CDAP - GE.2017.0053 - 2018-05-18 - A.________/Service de l'emploi Contrôle du marché du travail

18 mai 2018Français9 min

Source vd.ch

Faits

Vu les faits suivants:

A.

A.________, à ********, ressortissant macédonien titulaire d'une

autorisation d'établissement, travaille comme indépendant sans personnel en

tant que ********.

B.

Le 13 février 2017, trois inspecteurs du contrôle des chantiers de la

construction dans le canton de Vaud (ci-après: les inspecteurs) ont procédé à

un contrôle sur le chantier d'une maison en transformation, à ********. Ils ont

constaté la présence d'un ouvrier effectuant des travaux de second oeuvre (********).

Il s'agissait du frère de A.________, B.________, ressortissant macédonien, qui

était dépourvu d'une autorisation de séjour avec activité lucrative en Suisse

et qui travaillait pour A.________. Celui-ci était adjudicataire des travaux de

******** dans la maison en question et a informé les inspecteurs qu'il

n'ignorait pas que son frère ne disposait pas des autorisations nécessaires

pour travailler en Suisse. Entendu ultérieurement par la police, B.________ a

déclaré qu'il était en Suisse depuis deux semaines pour rendre visite à son

frère et qu'il avait travaillé gratuitement. Il a précisé qu'il savait qu'il

n'avait pas le droit d'aller sur un chantier avec son frère, mais qu'il n'y

était allé que le jour où avait eu lieu le contrôle.

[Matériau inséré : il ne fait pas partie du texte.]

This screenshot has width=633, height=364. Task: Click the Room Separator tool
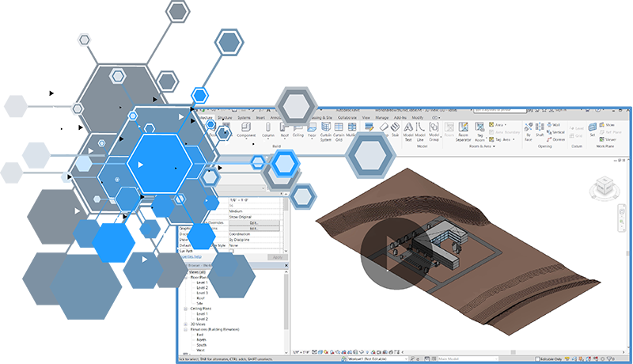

Le 3 mars 2017, le Service de l'emploi, Contrôle du

marché du travail et protection des travailleurs (ci-après: le SDE), a informé A.________

que le contrôle effectué le 13 février 2017 aurait révélé que B.________ avait

travaillé pour son compte en violation des prescriptions du droit des

étrangers.

Le 13 mars 2017, A.________ a déposé des

déterminations.

C.

Par une première décision du 21 mars 2017 intitulée "Infraction au

droit des étrangers", le SDE a sommé A.________, sous la menace du rejet

des futures demandes d'admission de travailleurs étrangers pour une durée

variant d'un à douze mois, de respecter les procédures applicables en cas

d'engagement de main d'oeuvre étrangère, d'immédiatement, si ce n'était pas

encore fait, rétablir l'ordre légal et de cesser d'occuper la personne

concernée. Un émolument administratif de 250 fr. lié à la sommation était par

ailleurs mis à la charge de A.________.

Par une seconde décision du 21 mars 2017, intitulée

"Décision de facturation des frais de contrôle", le SDE a mis à la

charge de A.________, en qualité d'employeur, les frais occasionnés par le

contrôle qui se montaient à 1650 fr. (11h x 150 fr.).

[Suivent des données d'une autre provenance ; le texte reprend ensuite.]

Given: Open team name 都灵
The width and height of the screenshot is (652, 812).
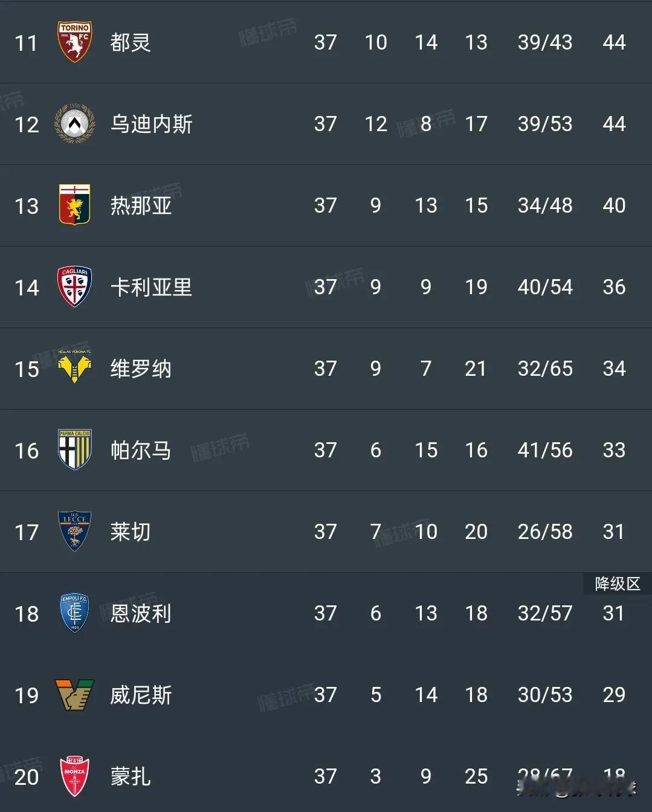Looking at the screenshot, I should [x=131, y=42].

Les onze heures retenues se décomposaient comme

suit: déplacements (forfaitaire): 2h; contrôle in situ: 2h;

collaboration avec les autorités de police: 2h; instruction (examen de pièces,

notamment): 0h45; vérifications auprès des instances concernées: 1h15;

rédaction de courrier(s) et rapport: 3h.

D.

Par acte du 3 avril 2017, A.________ a interjeté recours contre la

seconde décision du 21 mars 2017 du SDE, intitulée "Décision de

facturation des frais de contrôle", auprès de la Cour de droit

administratif et public du Tribunal cantonal (CDAP), concluant préalablement à

ce qu'il soit entré en matière sur son recours et l'effet suspensif accordé au

paiement de l'émolument réclamé, principalement à l'annulation de la décision

entreprise.

Le 12 mai 2017, le SDE a conclu au rejet du recours.

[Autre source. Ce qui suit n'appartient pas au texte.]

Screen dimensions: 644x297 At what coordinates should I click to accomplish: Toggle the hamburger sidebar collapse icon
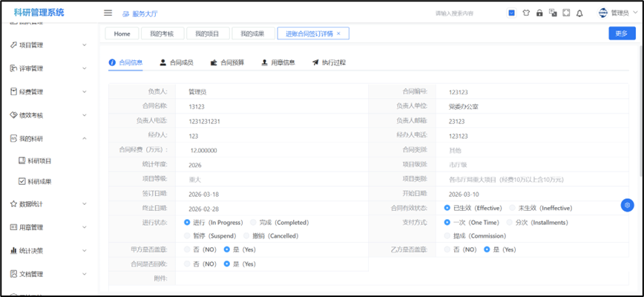108,13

Le 29 mai 2017, le recourant a maintenu ses

conclusions.

E.

Le tribunal a statué par voie de circulation.

Considérants

1.

a) Aux termes de l'art. 11 de la loi fédérale du 16 décembre 2005 sur

les étrangers (LEtr; RS 142.20), tout étranger qui entend exercer en Suisse une

activité lucrative doit être titulaire d’une autorisation, quelle que soit la

durée de son séjour. Il doit la solliciter auprès de l’autorité compétente du

lieu de travail envisagé (al. 1). Est considérée comme activité lucrative toute

activité salariée ou indépendante qui procure normalement un gain, même si elle

est exercée gratuitement (al. 2). En cas d’activité salariée, la demande

d’autorisation est déposée par l’employeur (al. 3). Selon l'art. 91 al. 1

LEtr, un devoir de diligence incombe à ce dernier, puisque avant d'engager un

étranger, il doit s'assurer que celui-ci est autorisé à exercer une activité

lucrative en Suisse en examinant son titre de séjour ou en se renseignant

auprès des autorités compétentes.

La loi fédérale du 17 juin 2005 concernant des mesures

en matière de lutte contre le travail au noir (loi sur le travail au noir, LTN;

RS 822.41) institue en particulier des mécanismes de contrôle et de répression

(art. 1 LTN). Le contrôle porte sur le respect des obligations en

matière d’annonce et d’autorisation conformément au droit des assurances

sociales, des étrangers et de l’imposition à la source (art. 6 LTN).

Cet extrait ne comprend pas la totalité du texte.